Hi, I have a problem with finding charge distribution. If anyone could provide help or any tips as to how to solve it, I would greatly appreciate it.

I have already solved half of the problem.

The potential V(r) of a spherically symmetric charge distribution is given by V(r) = (Q/4*Pi*e0*R)[-2 + 3(r/R)^2] for r<R and V(r) = Q/4*Pi*e0*r for r>R. Use Gauss's law applied to Gaussian surfaces at various radii to calculate the charge distribution that gives rise to the potential given.

First I found the Electric field. -dV/ds=E

E(r<R) = (Q/4*Pi*e0)(6r/R^3)
E(r>R) = (Q/4*Pi*e0*r^2)

How would I find the charge distribution?

Thanks for any help! =)

2. Oct 4, 2005

gauss's law (in differential form!) is

$$\nabla \cdot \mathbf{E} = \frac{\rho}{\epsilon_0}.$$

now have at it!

3. Oct 4, 2005

### echau

thanks for the quick response! but, we haven't learned that in class...

can you explain to me how $$\nabla \$$ works?

how would I use it to solve the problem?

4. Oct 4, 2005

hm. that's interesting.

well, this problem is in spherical coordinates. so far, i haven't had a need to use any but the first term in the full expression for the divergence in spherical coordinates, so for the sake of my latex typing, i'll just give you the first part (which is all you'll need, anyway):

$$\nabla \cdot \mathbf{E} (\mathbf{r}) = \frac{1}{r^2}\frac{\partial}{\partial r} (r^2 E_r).$$

word of caution!

$$\nabla \cdot \frac{\mathbf{r}}{r^2} = 4\pi\delta^3 (\mathbf{r}).$$

please note that the bold "r" above on the left hand side should be an r-hat!

Last edited: Oct 4, 2005
5. Oct 4, 2005

oh, just take the divergence of the "inside" electric field.

the outside one makes the sphere look like a point charge. now, a point charge would actually have a charge density with a delta function playing a role, but as far as the spherical charge is concerned, this is just an illusion.

so just worry about that field inside--the field outside is kind of deceiving!

i'm beginning to think that you're in a first-year physics course... in which case it would make sense you haven't seen divs and curls and the like.

but... hell, it makes the problem pretty straightforward.
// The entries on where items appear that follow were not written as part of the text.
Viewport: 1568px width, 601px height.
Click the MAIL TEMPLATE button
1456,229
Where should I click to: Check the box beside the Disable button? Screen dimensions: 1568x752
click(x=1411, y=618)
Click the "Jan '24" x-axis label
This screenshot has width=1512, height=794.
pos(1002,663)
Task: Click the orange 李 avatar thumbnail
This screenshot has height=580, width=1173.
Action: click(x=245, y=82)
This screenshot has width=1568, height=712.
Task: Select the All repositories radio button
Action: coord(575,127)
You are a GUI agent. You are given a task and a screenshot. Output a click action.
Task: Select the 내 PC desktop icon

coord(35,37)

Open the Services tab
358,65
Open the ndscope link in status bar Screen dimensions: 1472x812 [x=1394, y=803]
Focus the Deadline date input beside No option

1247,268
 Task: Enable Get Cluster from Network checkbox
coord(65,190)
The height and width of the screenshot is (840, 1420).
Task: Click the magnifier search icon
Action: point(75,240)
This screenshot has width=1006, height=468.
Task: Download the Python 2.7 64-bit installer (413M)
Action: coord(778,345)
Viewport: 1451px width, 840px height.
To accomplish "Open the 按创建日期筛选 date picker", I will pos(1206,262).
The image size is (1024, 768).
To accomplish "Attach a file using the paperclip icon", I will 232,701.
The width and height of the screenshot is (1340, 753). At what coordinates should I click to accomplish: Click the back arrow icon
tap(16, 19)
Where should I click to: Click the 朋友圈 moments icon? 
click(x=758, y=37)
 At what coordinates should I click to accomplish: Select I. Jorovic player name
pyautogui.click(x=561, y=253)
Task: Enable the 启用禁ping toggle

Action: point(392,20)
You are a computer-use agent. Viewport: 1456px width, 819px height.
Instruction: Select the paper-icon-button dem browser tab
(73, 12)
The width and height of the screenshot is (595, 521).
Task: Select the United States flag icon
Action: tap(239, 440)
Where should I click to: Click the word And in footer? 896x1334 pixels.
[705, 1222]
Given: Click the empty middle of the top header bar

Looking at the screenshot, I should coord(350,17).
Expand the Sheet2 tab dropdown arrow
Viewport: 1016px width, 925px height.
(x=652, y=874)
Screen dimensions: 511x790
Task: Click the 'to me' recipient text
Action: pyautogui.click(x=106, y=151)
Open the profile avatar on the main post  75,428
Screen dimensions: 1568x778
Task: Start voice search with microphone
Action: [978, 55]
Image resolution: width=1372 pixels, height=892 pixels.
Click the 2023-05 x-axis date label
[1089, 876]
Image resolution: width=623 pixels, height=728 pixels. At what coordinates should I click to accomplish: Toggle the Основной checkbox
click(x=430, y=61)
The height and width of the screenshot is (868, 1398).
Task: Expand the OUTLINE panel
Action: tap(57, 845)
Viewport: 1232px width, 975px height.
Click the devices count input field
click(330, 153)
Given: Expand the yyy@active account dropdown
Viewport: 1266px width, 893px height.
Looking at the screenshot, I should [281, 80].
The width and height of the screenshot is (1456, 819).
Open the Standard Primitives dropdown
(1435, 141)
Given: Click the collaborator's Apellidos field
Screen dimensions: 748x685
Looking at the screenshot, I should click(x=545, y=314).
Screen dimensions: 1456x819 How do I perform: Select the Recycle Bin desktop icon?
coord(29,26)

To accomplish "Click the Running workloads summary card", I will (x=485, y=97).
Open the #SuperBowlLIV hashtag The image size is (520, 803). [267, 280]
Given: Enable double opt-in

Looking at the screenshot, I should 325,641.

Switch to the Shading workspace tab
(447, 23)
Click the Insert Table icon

(i guess the way you were supposed to solve the problem was work backwards from the value of the field inside the sphere to gauss's law in integral form.)

6. Oct 4, 2005

in fact, here's how to do it this way:

we have the fields

E(r<R) = (Q/4*Pi*e0)(6r/R^3)
E(r>R) = (Q/4*Pi*e0*r^2).

like i said above, the second field isn't of our concern, since it makes us think we have a point charge on our hands.

so...

E = Q/4*pi*e0 * (6r/R^3)
=Q/4*pi*e0 * r^2/r^2 (6r/R^3)
=Q/4*pi*e0 * 6r^3/R^3 * 1/r^2

now...

4pi r^2 * E = Q/e0 6r^3/R^3.

the left hand side is clearly the left hand side of gauss's law in integral form for this particular case.

and the right hand side gives q_enclosed as a function of r.

then i guess you make some sort of leap of faith and get rho.

(or you could use the fancy math in the above posts!)

7. Oct 4, 2005

### echau

thanks for all the help!